##### Data supplied
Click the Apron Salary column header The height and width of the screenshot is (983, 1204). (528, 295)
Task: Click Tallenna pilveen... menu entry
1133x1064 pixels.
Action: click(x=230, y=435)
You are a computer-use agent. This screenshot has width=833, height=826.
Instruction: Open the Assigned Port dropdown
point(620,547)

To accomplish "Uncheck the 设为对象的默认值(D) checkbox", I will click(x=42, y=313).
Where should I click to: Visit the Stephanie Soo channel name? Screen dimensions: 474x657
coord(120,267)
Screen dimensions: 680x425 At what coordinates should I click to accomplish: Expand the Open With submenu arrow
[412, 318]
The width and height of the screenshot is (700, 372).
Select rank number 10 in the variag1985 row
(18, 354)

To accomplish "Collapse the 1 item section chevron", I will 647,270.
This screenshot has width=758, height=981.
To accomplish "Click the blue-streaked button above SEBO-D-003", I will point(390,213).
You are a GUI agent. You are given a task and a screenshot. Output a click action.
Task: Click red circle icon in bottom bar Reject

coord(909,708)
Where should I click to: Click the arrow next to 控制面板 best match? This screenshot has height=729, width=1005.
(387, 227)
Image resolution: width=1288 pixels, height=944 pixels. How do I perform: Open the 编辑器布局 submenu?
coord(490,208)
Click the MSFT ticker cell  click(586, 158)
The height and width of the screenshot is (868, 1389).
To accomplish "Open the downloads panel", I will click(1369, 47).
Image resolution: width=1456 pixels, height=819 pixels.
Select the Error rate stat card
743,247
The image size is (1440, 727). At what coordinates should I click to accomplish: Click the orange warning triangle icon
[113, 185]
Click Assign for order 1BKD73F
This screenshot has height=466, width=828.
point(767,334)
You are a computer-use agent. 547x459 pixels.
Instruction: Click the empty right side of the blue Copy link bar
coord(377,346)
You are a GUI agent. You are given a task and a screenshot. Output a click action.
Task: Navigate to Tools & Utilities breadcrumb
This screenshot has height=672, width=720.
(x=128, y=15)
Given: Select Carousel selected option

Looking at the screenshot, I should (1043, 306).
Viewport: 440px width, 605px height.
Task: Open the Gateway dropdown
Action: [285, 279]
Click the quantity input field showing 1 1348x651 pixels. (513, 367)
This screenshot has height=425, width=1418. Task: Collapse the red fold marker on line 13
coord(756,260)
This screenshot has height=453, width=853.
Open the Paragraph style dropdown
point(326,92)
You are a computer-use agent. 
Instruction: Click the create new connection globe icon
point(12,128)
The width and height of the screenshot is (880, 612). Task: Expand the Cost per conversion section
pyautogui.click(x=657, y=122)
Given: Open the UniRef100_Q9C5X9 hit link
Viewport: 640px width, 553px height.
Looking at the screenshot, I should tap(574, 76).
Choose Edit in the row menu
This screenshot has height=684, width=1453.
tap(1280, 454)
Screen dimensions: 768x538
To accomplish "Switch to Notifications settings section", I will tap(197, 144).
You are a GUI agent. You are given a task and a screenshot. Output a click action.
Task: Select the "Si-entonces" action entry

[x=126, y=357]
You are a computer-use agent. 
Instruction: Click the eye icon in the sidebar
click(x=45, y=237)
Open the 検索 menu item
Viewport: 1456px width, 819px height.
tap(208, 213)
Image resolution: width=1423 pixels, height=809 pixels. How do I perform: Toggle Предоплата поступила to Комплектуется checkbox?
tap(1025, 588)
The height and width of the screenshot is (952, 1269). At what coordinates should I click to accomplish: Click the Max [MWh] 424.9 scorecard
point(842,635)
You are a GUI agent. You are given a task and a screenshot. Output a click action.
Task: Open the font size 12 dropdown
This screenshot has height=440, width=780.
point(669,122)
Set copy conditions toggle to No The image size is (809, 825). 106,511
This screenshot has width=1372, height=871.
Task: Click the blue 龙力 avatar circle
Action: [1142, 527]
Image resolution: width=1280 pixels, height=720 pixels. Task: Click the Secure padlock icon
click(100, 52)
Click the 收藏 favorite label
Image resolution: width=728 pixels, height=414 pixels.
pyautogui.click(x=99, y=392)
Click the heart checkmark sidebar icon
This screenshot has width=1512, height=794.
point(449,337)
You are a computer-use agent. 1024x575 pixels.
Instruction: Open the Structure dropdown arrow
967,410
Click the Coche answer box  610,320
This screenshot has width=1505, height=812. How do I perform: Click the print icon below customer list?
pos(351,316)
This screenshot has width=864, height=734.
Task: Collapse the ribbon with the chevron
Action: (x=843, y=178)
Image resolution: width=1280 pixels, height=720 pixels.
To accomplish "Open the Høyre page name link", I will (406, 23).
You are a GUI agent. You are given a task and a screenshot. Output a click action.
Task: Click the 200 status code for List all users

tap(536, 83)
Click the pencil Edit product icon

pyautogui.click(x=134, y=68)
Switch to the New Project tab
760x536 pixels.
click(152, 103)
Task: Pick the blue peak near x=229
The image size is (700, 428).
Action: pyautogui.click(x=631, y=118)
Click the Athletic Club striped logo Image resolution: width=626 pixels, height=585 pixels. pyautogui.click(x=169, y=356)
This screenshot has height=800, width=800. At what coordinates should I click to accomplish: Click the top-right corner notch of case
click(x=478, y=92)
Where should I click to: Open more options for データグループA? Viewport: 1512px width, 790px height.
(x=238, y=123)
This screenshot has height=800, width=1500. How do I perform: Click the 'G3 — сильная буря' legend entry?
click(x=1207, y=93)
##########
Aim of the task: The required output is the stretch of entries above from the line containing "Instruction: Click the create" through the line containing "Screen dimensions: 768x538", reproduced exactly.

Task answer:
Instruction: Click the create new connection globe icon
point(12,128)
The width and height of the screenshot is (880, 612). Task: Expand the Cost per conversion section
pyautogui.click(x=657, y=122)
Given: Open the UniRef100_Q9C5X9 hit link
Viewport: 640px width, 553px height.
Looking at the screenshot, I should tap(574, 76).
Choose Edit in the row menu
This screenshot has height=684, width=1453.
tap(1280, 454)
Screen dimensions: 768x538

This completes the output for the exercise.